Tuesday, December 6, 2016

Jayalalithaa: A warrior queen with welfare heart who won many a war

Jayalalithaa: A warrior queen with welfare heart who won many a war

CHENNAI: Leading a rump AIADMK after MGR's death, Jayalalithaa had lost the 1989 assembly election. Down and apparently wanting to opt out, she wrote a letter to the assembly Speaker saying she was resigning as MLA. She didn't send the letter, but, mysteriously enough, it made its way to the Speaker who said he was accepting the resignation. Enraged by this, Jayalalithaa dug in her heels and swept the polls in 1991. This was not the only time she chose to fight back and win when her opponents sought to corner her.

Tragedies and setbacks were never a stranger to Jayalalithaa. She lost her father early and her mother just when she was stepping into adulthood. She could never settle into never settle into the domestic, married life she year ned for. When her film world mentor MGR brought her into politics, the bigwigs with in the party threw a fit. Some of them rebelled openly . But, for her, life was as much about coming out on top in the big bad world of movies as it was about staving off challenges in the murky, male-dominated world of politics.

Jayalalithaa's political graph was an improbable one. Though born and raised in a Brahmin family, she seized the initiative in a party of the Dravidian movement known for its antipathy to Brahmins. From film star and political novice to fierce protector and mother-figure for the people, she reinvented herself often. For Tamil women - her mass base - she showed what a woman can do in a man's world. They identified with her personal story, her seemingly indomitable spirit.

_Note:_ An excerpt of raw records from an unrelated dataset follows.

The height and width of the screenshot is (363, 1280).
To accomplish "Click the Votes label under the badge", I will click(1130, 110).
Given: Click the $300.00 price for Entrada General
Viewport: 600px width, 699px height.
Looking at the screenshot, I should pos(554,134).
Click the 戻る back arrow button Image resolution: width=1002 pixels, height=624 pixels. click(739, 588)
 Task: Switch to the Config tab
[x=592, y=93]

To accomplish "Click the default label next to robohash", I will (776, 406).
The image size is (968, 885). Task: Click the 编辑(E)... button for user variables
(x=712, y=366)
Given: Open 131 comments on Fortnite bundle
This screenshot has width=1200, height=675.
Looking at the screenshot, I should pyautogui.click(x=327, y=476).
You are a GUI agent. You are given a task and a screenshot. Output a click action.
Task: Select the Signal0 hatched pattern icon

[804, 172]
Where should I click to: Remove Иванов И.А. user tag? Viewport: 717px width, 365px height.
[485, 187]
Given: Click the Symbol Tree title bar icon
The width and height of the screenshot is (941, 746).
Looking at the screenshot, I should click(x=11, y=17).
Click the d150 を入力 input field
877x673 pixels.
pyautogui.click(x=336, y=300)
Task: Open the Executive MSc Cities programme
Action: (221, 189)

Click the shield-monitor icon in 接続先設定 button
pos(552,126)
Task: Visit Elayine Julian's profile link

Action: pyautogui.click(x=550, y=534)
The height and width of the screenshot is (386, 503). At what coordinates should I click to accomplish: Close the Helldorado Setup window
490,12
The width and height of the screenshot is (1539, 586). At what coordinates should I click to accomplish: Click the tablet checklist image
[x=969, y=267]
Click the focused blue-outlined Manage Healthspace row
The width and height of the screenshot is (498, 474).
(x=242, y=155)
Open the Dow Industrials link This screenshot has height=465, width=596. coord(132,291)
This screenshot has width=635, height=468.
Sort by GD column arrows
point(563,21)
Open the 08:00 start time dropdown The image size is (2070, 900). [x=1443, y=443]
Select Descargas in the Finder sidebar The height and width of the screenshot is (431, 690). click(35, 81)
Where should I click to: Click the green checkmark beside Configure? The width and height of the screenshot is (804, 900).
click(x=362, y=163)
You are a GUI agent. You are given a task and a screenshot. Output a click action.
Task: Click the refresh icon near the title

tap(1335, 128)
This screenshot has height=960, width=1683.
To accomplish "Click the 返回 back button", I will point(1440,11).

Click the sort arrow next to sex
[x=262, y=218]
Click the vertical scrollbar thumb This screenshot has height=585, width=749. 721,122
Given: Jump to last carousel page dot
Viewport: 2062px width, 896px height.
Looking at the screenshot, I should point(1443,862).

Critics chafed at Jayalalithaa's take-no prisoners approach. Remember when her growing demands brought down the Vajpayee government in 1998. Even in Cauvery her last policy battle - she chose to fight it out in courts till the end rather than negotiate.

Allegations of corruption dogged her for nearly 20 years. The cases against her were often watertight and judges found them compelling. She was convicted four times, yet managed to shake loose legal shackles and come back to power. Jayalalithaa's earliest training ground may have moulded her political ideas.

Her mentor MGR had given her a key role in putting together the landmark noon-meal scheme that has been lauded for its audacity as well as for achieving key social goals like boosting school enrolment and cutting down dropout levels. Taking welfare politics to heart - the subsidised Amma canteens were only a recent example - she expanded it to freebies that reinforced her stern but caring mother image.


Jayalalithaa inherited MGR's AIADMK, whose rank and file comprised the lowest rungs of Tamil society , and presided over it as its unquestioned leader. Under her, novices who demonstrated their loyalty found themselves catapulted into the big league; they also faced the axe when they crossed the line. They queued up to fall at her feet, irrespective of age, and she seemed to tower over them.


When parties everywhere seemed to prefer coalitions, she boldly went alone and won. In the 2014 Lok Sabha poll marked by the national Modi wave, the AIADMK scored nearly 45% of the votes, on its own, and won 37 of the 39 seats in the state. This year in Tamil Nadu, for the first time in more than 30 years, the AIADMK bucked the trend of regime change.

Just as it reached its apogee in terms of mass base, AIADMK finds itself in trouble. With Jayalalithaa at the helm, there was little room for any other leader with mass appeal in the party .Without her, the party stares at a political vacuum.